Constructive Competition: National Mathematics Pentathlon® Academic Tournaments
Students who have been proficient at the games may wish to test their problem-solving abilities with students from other schools at a National Mathematics Pentathlon® Academic Tournament. Teachers and parents can help these students gain leadership skills by preparing them for this level of involvement. If students intend to participate in a National Tournament, they need to be very knowledgeable of the procedures and rules that apply to such competition.
Teachers, coaches, and parents prepare students for tournaments by refining their game strategies and orienting them to the procedural and challenge rules within each game. While learning the games we suggest organizing students in cooperative groups of 4. However, when preparing students for a tournament, we recommend that they play the games one-on-one. All opportunities for practice should be utilized. Students must formally register and make arrangements to attend one of the National Mathematics Pentathlon® Academic Tournaments. For each of the 5 games at a National Tournament, each participant is matched with a different student at the same grade level from different schools.

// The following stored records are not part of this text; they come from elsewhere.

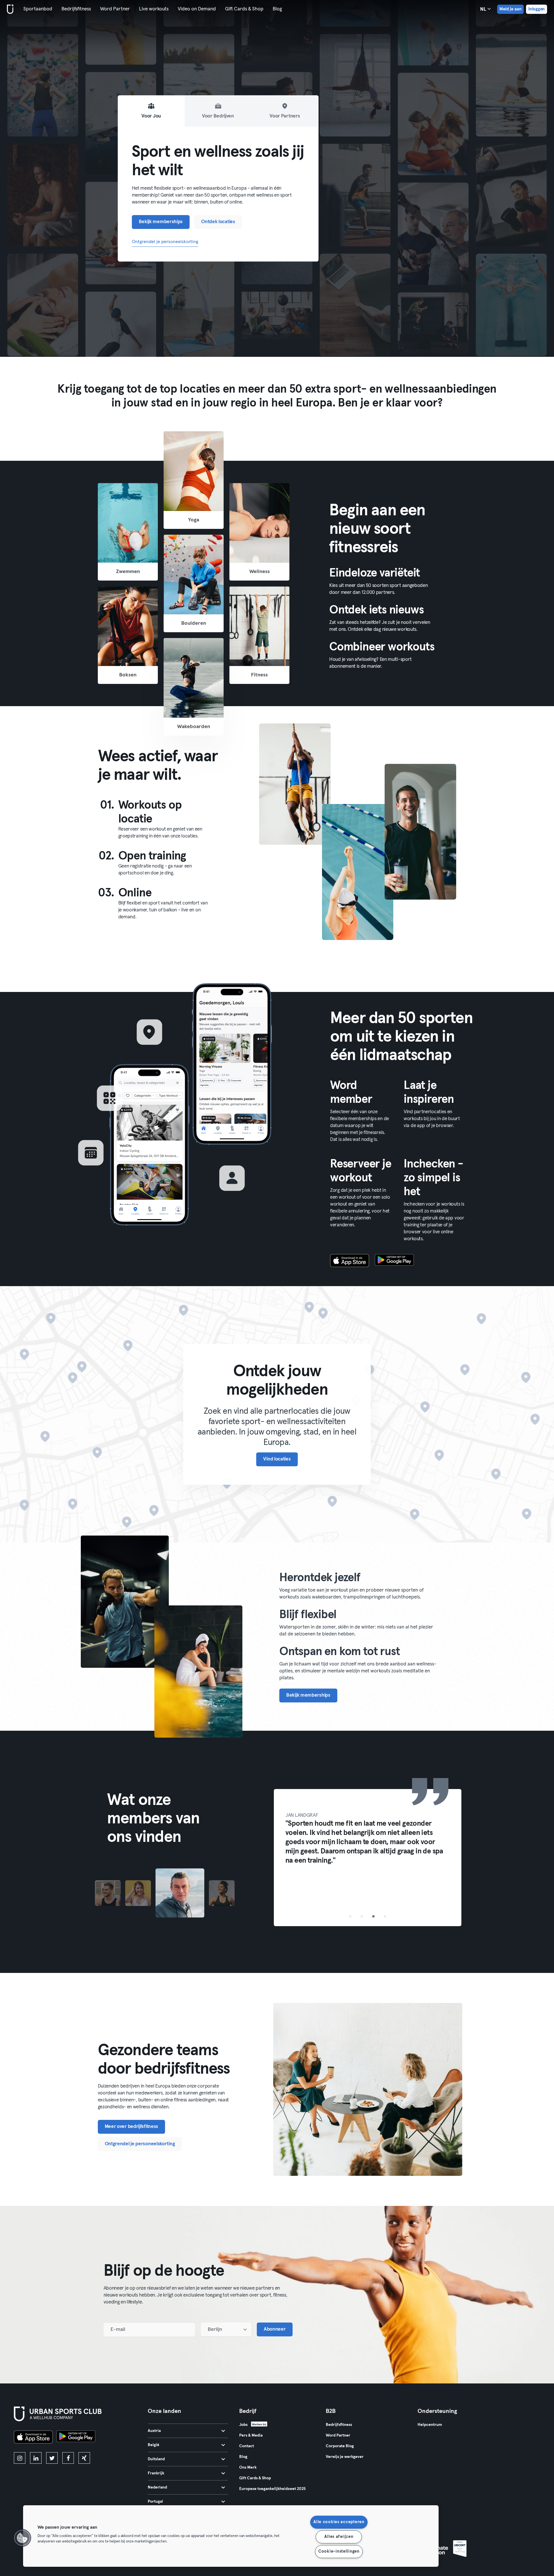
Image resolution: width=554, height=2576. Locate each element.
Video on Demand (197, 9)
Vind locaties (277, 1459)
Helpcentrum (430, 2425)
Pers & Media (251, 2435)
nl (483, 9)
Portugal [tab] (155, 2501)
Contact (246, 2446)
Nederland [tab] (157, 2487)
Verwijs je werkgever (345, 2457)
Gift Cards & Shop (244, 9)
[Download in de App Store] (349, 1261)
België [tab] (153, 2445)
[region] (231, 2536)
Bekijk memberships (161, 221)
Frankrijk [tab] (156, 2473)
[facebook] (68, 2458)
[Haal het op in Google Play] (394, 1261)
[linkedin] (36, 2458)
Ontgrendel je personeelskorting (165, 241)
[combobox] (226, 2329)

Adult volunteers serve as Game Monitors at each of the National Tournaments that are hosted by school districts, systems or a university. Each two-person game is officiated by one adult Game Monitor. National Tournaments are organized and regulated by the Pentathlon Institute’s staff. Fall Training Sessions are conducted in areas where National Academic Tournaments are held to help parents, teachers, and administrators learn the games. In addition, Spring Volunteer Orientation Sessions (VOSs) are conducted by Pentathlon Representatives to assist prospective tournament officials in the details of running a National Tournament. The Pentathlon Institute’s trademarks, copyrights, and service mark ensure that each National Tournament provides the same standards of competition experienced in all other Mathematics Pentathlon® Tournaments. Preparation and assistance in conducting these National Tournaments is a year-round responsibility of the Pentathlon Institute’s Staff.
Most other competitions are designed with local, state, regional, and national run-offs to determine “the best” student within a particular category. Such competitions rarely attract students from a broad-ability range. The Mathematics Pentathlon® Program does not utilize a run-off based system of competition. All prepared student are welcome to register for any National Mathematics Pentathlon® Academic Tournament. Awards at a National Tournament are based on a point system rather than a run-off. Each participant is awarded 3 points for a win, 2 points for a tie, and 1 point for a loss. National School Teams of 30 students across 5 grade levels also compete for First, Second, and Third Place Trophies. All individual participants, referred to as PentathletesTM receive formal recognition and applause for their efforts at an Awards Ceremony. Based on the spirit of constructive competition, all participants at a National Tournament are considered winners.
National and International studies continue to report that most students lack an understanding of mathematics on a higher problem-solving level. This level involves the use of critical thinking skills, logical and hypothetical reasoning, articulating patterns, and discerning relationships among mathematical topics and ideas. Yet paper and pencil assessments are often ineffective at evaluating these important thought processes. In order to maintain test reliability, most standardized test items only assess lower cognitive abilities such as knowledge and comprehension of specific information. A more dynamic index is needed to assess students’ strategic thinking skills. Evidence suggests that the National Mathematics Pentathlon® Academic Tournaments provide such a necessary index. District representatives may wish to examine the active problem-solving performance of their individual students or teams that compete in a National Tournament. Such analysis will provide new insight into the challenges that exist in reconstructing the assessment of higher-order thinking.